C-Job is expanding its scope of expertise to include Interior Engineering. This development is a response to an emerging trend seen in the maritime industry: that the look and feel of the inside of a vessel is not only important for the luxury yacht and ferry markets. Operators in the dredging and offshore industries, for instance, are also paying more and more attention to the interiors of their vessels, and not just on operational capabilities and performance.

 

Knowing the rules of interior design

The man responsible for setting up this new discipline at C-Job’s head office is Joris Wassenaar. With a passion for mega yachts, Joris has a curriculum vitae with an impressive reference list of well-known yacht design projects. He says that an important point to make at the outset is that there is a big difference between interior design and interior engineering: “The interior design is purely about what the inside of a vessel looks like and what atmosphere it has. This involves different materials, fabrics and colours, for example. An interior engineer, on the other hand, has to check if these designs are achievable in order to comply with all the various regulations. This involves air handling, fire safety, water compartments, insulation and emergency exits while still maintaining the required levels of comfort. We also have to check if the plans are technically possible with the desired materials, and as such we are also involved in the production process.”

 

More than yachts

Reflecting C-Job’s own wide-ranging scope of maritime sectors served, the new Interior Engineering department will also have a broad client focus. “Our work will not just be for the luxury yacht and ferry industries,” Joris notes. “Comfortable and attractive interiors are also relevant for more robust workboats like dredgers, offshore wind walk-to-work vessels and heavy lift or installation vessels.” This trend can be explained by considering that it has become more difficult for maritime operators to find good personnel compared to ten years ago. “Nowadays, personnel are more critical and employers have to compete to attract the best people.”

 

Looking at some of the newest vessel deliveries in the maritime market, it is clear that many modern working vessels have the look and feel of a top hotel: “Cabins are equipped with personal entertainment systems and Wi-Fi, and recreational areas include saunas and gyms. And, because the health of on-board personnel is a big priority for ship owners and operators, air quality and air handling is also very important. All these factors contribute to making crews feel more comfortable during their downtime  – and are therefore also key to attracting and retaining personnel. In this respect, it is not only the health and safety of crews that benefit from increased comfort. We also know that the performance of maritime personnel increases when their living and working spaces form a more comfortable and dynamic environment.”

 

More efficient ship design process

By offering both interior and exterior engineering, C-Job is making the entire ship design process more efficient. “In terms of the ship design disciplines that it provides, C-Job is now complete – every discipline can be handled in house. Therefore, any specific needs of the interior can be included in the design process from the very beginning of the project, rather than at a later stage.
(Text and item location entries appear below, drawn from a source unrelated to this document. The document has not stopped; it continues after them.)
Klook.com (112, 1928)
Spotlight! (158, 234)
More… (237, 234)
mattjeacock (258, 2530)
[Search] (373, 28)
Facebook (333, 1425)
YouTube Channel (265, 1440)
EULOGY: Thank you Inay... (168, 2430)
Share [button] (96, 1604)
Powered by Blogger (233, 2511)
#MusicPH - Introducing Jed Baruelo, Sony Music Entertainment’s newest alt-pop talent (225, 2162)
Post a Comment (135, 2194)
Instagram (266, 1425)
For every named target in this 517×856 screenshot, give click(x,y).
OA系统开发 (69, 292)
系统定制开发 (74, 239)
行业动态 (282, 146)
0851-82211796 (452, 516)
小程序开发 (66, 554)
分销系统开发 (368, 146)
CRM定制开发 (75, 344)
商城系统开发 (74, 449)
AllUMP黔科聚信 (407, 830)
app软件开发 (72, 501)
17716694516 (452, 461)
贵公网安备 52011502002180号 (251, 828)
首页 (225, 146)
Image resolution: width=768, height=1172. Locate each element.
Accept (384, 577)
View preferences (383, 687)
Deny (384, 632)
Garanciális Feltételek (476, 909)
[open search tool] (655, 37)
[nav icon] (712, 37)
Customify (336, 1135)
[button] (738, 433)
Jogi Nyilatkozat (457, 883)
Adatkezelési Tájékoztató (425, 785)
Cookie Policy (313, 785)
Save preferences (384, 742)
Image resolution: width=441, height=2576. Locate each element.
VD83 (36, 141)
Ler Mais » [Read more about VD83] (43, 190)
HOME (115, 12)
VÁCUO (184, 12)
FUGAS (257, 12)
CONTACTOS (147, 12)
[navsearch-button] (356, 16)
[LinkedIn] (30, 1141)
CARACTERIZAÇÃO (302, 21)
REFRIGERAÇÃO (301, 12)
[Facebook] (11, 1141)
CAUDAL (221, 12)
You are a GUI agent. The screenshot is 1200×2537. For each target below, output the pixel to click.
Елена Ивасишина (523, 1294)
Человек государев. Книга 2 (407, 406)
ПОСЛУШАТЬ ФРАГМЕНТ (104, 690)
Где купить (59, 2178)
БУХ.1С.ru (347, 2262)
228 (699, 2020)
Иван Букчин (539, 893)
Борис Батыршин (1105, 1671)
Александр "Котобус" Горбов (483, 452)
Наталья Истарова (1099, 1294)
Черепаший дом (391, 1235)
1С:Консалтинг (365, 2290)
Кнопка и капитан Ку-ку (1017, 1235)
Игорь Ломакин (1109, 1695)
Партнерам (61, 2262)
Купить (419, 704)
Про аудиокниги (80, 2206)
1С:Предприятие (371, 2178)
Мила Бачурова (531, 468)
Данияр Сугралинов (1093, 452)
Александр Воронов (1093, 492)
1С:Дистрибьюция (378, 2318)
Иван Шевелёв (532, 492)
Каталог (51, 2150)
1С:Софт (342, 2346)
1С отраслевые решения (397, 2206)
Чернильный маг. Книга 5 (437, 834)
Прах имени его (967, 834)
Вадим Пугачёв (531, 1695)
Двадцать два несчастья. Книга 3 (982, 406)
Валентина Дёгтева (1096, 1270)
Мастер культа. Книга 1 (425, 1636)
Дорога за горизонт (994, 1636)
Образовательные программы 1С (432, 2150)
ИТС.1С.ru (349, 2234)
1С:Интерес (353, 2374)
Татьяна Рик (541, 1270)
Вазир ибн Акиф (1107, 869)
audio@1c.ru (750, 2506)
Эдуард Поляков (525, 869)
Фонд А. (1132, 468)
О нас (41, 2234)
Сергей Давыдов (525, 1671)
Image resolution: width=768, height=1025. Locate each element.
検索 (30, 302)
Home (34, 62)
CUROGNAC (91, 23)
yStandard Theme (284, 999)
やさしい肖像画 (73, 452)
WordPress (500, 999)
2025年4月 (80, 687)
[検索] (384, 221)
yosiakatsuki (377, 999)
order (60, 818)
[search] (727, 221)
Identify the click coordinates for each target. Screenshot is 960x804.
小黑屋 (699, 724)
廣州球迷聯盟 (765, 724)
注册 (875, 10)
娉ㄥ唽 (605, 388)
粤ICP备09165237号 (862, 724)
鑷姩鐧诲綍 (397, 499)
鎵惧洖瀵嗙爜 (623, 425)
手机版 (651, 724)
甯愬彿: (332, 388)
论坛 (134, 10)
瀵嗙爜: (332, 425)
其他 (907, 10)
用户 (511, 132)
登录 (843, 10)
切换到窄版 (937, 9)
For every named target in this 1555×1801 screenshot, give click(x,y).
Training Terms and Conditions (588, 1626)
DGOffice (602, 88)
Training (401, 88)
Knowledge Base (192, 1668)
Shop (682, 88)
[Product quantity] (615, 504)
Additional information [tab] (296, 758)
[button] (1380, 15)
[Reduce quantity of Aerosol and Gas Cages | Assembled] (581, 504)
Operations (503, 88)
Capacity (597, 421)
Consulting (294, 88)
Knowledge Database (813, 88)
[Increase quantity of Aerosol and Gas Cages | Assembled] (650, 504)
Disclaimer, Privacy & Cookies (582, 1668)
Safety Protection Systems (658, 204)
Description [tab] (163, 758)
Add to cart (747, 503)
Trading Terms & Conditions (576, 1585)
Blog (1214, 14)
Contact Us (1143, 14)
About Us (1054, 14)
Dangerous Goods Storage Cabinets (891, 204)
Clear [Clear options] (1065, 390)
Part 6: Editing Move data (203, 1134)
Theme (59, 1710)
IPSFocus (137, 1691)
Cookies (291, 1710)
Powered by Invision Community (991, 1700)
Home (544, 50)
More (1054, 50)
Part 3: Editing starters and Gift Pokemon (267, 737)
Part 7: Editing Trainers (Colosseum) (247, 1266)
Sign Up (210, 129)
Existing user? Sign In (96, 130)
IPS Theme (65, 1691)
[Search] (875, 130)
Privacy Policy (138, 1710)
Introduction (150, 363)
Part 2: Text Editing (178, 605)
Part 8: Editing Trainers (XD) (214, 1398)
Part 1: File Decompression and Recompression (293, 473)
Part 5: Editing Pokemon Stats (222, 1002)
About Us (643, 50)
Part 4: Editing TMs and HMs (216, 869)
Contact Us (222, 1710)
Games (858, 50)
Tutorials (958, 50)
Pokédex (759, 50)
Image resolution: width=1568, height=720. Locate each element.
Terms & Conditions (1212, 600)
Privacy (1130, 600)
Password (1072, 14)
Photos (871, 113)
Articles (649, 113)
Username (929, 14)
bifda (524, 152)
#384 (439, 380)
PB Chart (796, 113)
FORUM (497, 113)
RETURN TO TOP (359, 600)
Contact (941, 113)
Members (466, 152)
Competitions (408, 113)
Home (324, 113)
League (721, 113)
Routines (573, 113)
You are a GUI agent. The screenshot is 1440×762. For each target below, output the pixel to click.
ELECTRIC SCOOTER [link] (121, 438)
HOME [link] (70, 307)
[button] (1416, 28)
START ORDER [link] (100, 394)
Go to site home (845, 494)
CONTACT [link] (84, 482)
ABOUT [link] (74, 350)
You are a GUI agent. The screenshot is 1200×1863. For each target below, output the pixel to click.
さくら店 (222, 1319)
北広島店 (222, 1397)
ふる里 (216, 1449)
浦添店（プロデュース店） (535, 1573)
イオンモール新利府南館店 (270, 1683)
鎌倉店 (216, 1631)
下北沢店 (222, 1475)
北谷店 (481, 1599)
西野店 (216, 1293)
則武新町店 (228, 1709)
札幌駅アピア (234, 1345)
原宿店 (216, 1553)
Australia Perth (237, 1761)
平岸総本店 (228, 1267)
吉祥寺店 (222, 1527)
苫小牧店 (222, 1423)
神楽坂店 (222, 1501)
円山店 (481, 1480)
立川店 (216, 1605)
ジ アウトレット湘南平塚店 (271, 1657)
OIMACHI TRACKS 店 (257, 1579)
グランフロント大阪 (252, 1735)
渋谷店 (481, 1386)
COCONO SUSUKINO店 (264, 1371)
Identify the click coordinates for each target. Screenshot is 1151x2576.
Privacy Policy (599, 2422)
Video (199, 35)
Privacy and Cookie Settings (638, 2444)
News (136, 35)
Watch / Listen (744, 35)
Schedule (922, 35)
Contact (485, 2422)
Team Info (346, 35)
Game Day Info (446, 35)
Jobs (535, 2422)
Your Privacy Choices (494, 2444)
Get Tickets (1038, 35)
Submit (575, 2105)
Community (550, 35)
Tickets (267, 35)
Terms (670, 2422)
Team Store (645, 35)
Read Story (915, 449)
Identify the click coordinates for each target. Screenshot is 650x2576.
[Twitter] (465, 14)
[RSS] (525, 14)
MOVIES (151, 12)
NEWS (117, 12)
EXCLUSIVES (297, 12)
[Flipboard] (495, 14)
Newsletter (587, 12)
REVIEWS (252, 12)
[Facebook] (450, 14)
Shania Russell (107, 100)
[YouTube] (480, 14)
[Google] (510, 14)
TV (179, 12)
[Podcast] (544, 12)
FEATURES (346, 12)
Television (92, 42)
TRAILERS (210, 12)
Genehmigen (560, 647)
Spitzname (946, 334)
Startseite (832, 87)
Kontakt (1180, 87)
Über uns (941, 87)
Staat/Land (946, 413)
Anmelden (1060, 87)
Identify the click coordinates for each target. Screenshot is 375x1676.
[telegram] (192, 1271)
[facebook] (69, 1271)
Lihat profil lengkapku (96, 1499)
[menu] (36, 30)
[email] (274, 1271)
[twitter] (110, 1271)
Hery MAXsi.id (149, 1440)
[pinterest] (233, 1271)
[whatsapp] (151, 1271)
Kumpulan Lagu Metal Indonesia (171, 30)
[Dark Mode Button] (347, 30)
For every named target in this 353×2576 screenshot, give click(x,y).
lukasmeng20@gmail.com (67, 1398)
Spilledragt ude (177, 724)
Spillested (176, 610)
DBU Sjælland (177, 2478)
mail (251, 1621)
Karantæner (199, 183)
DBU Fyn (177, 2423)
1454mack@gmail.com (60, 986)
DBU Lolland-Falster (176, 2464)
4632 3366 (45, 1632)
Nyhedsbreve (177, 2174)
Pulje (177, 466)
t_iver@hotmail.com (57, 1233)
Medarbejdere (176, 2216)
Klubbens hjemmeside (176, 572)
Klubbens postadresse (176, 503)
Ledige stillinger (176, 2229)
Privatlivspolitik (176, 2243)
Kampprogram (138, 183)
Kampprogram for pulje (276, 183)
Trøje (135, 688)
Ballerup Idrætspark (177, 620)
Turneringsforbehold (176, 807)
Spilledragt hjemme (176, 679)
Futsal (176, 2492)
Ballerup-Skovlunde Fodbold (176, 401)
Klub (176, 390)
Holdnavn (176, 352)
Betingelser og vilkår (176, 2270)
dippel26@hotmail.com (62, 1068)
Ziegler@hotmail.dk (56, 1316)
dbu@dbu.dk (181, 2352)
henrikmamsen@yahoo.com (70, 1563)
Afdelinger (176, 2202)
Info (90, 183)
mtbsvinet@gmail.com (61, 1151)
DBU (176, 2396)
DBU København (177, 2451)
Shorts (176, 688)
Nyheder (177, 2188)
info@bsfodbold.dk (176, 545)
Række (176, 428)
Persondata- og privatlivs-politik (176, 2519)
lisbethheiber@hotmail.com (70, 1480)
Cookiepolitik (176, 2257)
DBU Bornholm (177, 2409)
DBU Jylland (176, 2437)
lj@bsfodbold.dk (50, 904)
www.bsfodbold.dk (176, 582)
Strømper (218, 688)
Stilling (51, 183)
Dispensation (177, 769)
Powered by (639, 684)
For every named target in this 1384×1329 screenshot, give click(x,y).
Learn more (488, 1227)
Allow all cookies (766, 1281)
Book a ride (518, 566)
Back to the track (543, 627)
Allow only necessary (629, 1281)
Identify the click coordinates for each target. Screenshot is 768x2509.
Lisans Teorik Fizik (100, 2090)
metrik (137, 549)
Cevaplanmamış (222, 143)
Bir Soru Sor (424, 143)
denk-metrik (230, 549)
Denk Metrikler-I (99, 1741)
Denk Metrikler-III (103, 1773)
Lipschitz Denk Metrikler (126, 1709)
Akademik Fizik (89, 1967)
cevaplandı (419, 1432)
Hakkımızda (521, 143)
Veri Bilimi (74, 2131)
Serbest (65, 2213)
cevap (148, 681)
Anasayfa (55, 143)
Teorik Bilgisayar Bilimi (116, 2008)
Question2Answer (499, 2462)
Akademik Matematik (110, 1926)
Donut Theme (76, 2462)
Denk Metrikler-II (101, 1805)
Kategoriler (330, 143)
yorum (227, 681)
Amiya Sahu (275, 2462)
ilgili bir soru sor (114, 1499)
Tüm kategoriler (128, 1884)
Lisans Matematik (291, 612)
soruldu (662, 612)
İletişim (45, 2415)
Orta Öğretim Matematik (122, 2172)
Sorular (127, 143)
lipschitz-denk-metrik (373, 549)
Furthermore, because C-Job works in small teams for each discipline, there are very short lines of communication. Decisions can be made quickly and each team knows how the other teams are progressing. This is a very efficient way of working.”

 

The new Interior Engineering department will be working with a number of software programs, including the renowned Siemens NX. “This software will allow us to integrate design and engineering aspects in 3D,” Joris adds. “In the initial design phases we will divide the available space into clearly defined areas. This, in turn, will inform the architect exactly how much space they have to work with regard to internal design. This can prevent what happens all too often – that the interior is taken into account too late in the design process or even when the hull has already been built. By working closely together from the beginning, we can work more efficiently to optimise the space required for the mechanical and structural elements without losing sight of the interior.”

 

Joined by Siemens NX specialist Joris Elion, a team of C-Job engineers, with either previous experience or high levels of interest, has already been selected for the necessary training on the subject of Interior Engineering. “It is an enthusiastic team – we are looking forward to getting started.”